### Consignes
1. Dans le texte sur Munchausen, relevez tous les domaines où le film Brazil a connu des problèmes.
2. Reproduisez fidèlement le passage du texte sur Munchausen qui va de « Dans une Europe » jusqu'à « jeune Uma Thurman. ».

Après l’énorme Brazil, dont les problèmes de tournage, de montage, de budget, et de sortie (Universal ne voulait tout simplement pas le sortir) ont été très amers, Gilliam s’est attaqué à… pire. Conçu en compagnie de Charles McKeown, déjà co-scénariste de Brazil, Munchausen s’occupe à montrer de quelle façon un vieillard peut régler finalement tous les conflits grâce à la puissance de l’imaginaire.
Dans une Europe ravagée par les guerres, une troupe de théâtre donne une pièce adaptée des « souvenirs » grandiloquents du Baron de Munchausen. Celui-ci, désormais un vieillard, intervient et décide de donner sa version des faits. Avec la complicité de Sally, jeune fille-comédienne, et de ses vieux compagnons retrouvés au hasard des épisodes, il entremêle alors la vérité et la fiction, quitte à se perdre dans une histoire qui nous emmène sur la lune, au fond d’une baleine, et dans un volcan…Nous assistons à l’étrange ballet des corps et têtes dissociés du roi et de la reine de la Lune, à des exploits réalisés par les étranges amis du Baron, ainsi qu’à la jolie naissance très Botticcellienne de Vénus, interprétée par la jeune Uma Thurman.

### Données fournies
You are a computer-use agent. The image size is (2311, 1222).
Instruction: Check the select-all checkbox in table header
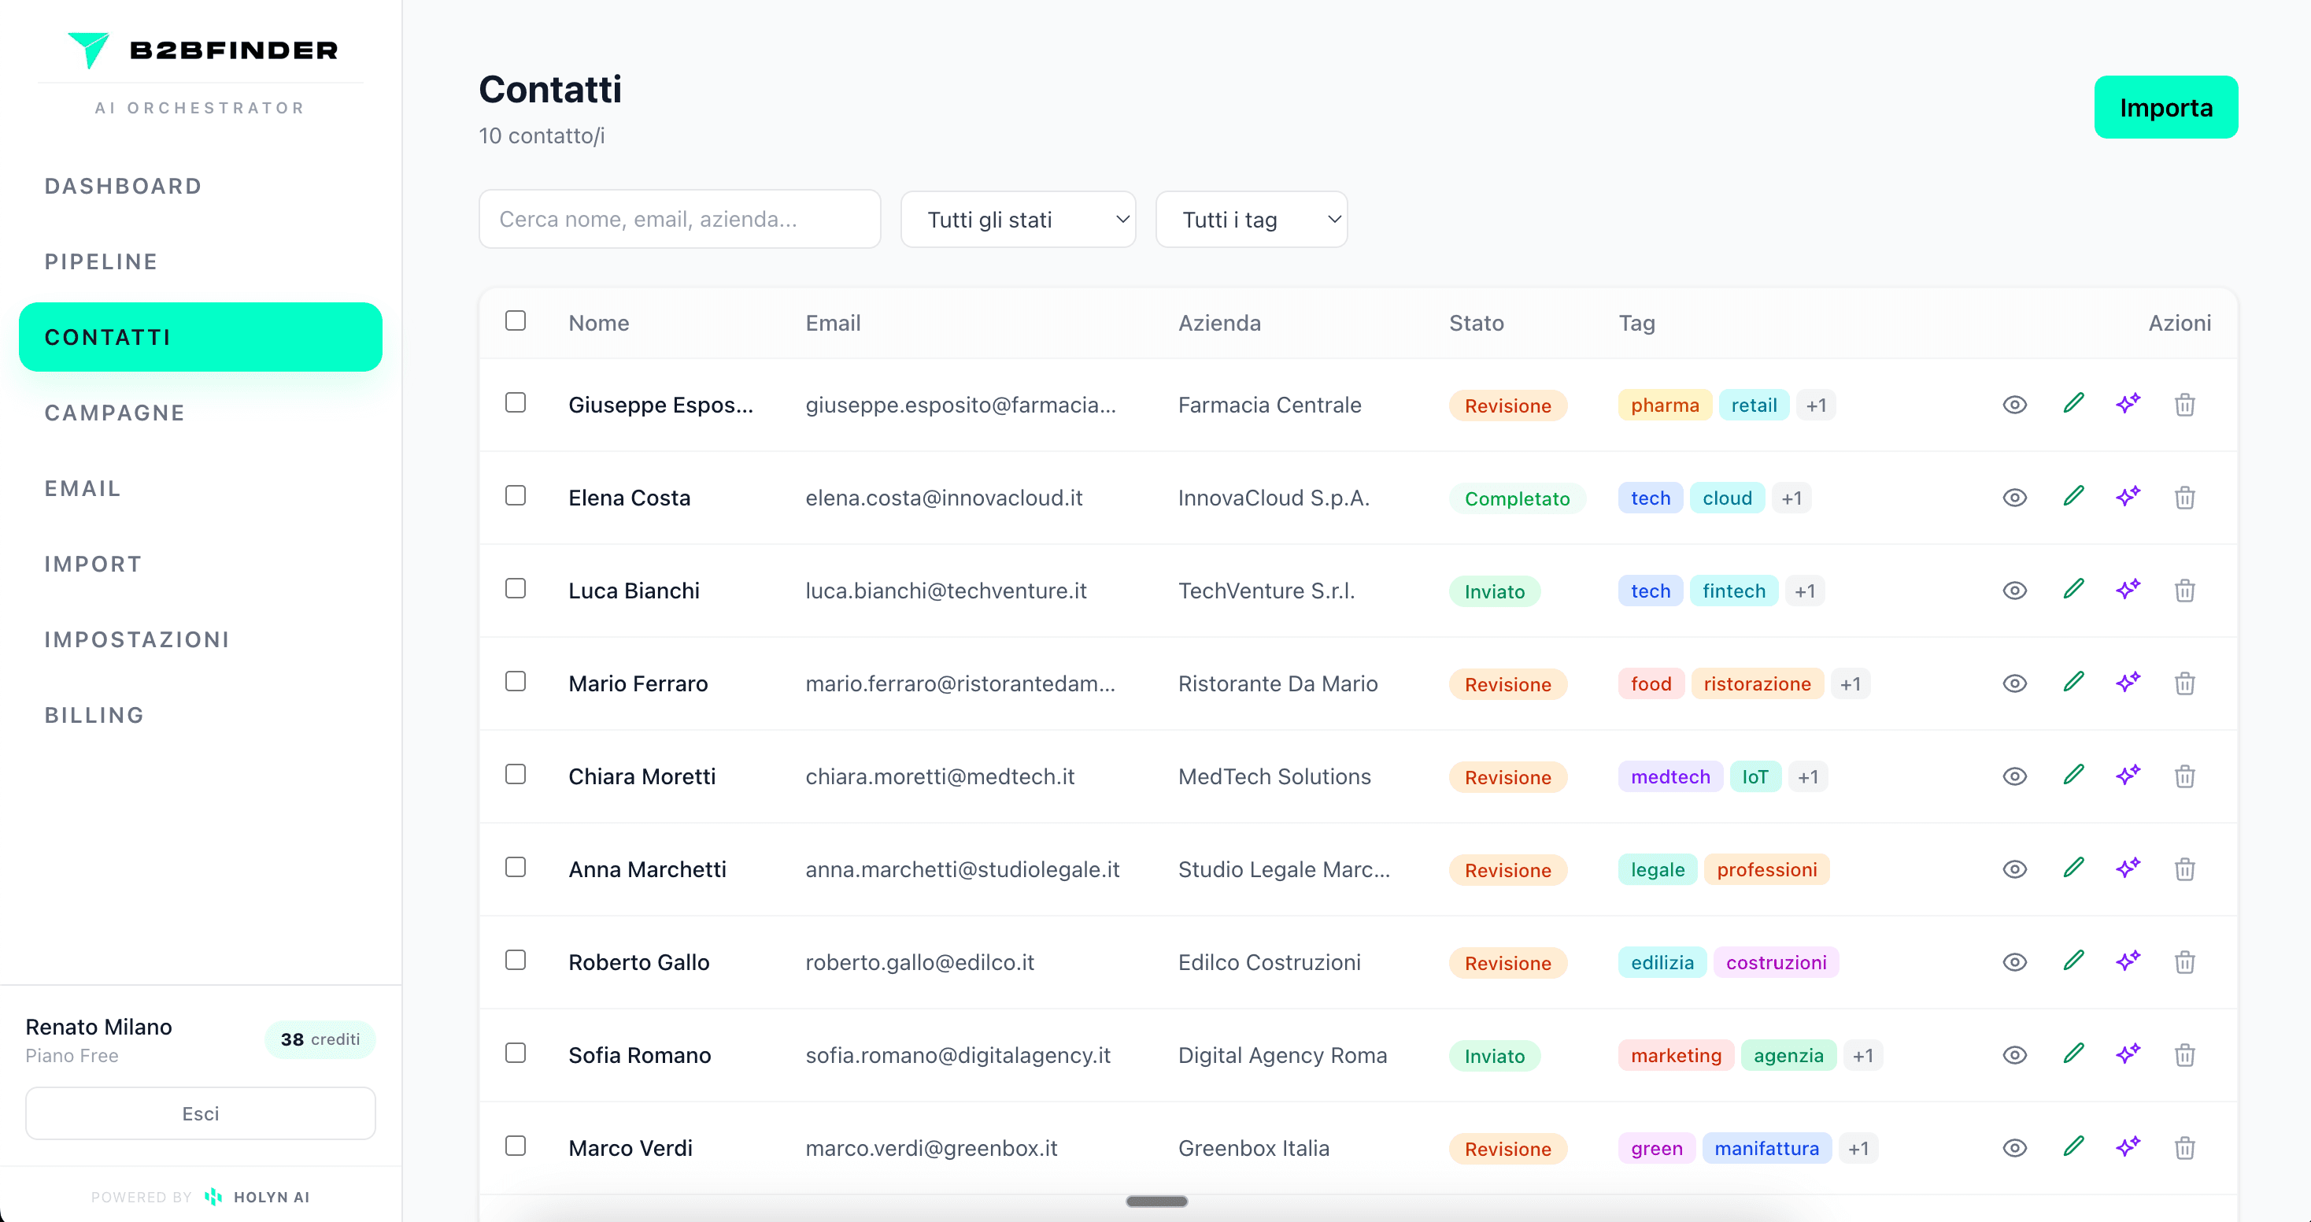point(515,320)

### Réponses
1. le tournage, le montage, le budget, la sortie

2.
Dans une Europe ravagée par les guerres, une troupe de théâtre donne une pièce adaptée des « souvenirs » grandiloquents du Baron de Munchausen. Celui-ci, désormais un vieillard, intervient et décide de donner sa version des faits. Avec la complicité de Sally, jeune fille-comédienne, et de ses vieux compagnons retrouvés au hasard des épisodes, il entremêle alors la vérité et la fiction, quitte à se perdre dans une histoire qui nous emmène sur la lune, au fond d’une baleine, et dans un volcan…Nous assistons à l’étrange ballet des corps et têtes dissociés du roi et de la reine de la Lune, à des exploits réalisés par les étranges amis du Baron, ainsi qu’à la jolie naissance très Botticcellienne de Vénus, interprétée par la jeune Uma Thurman.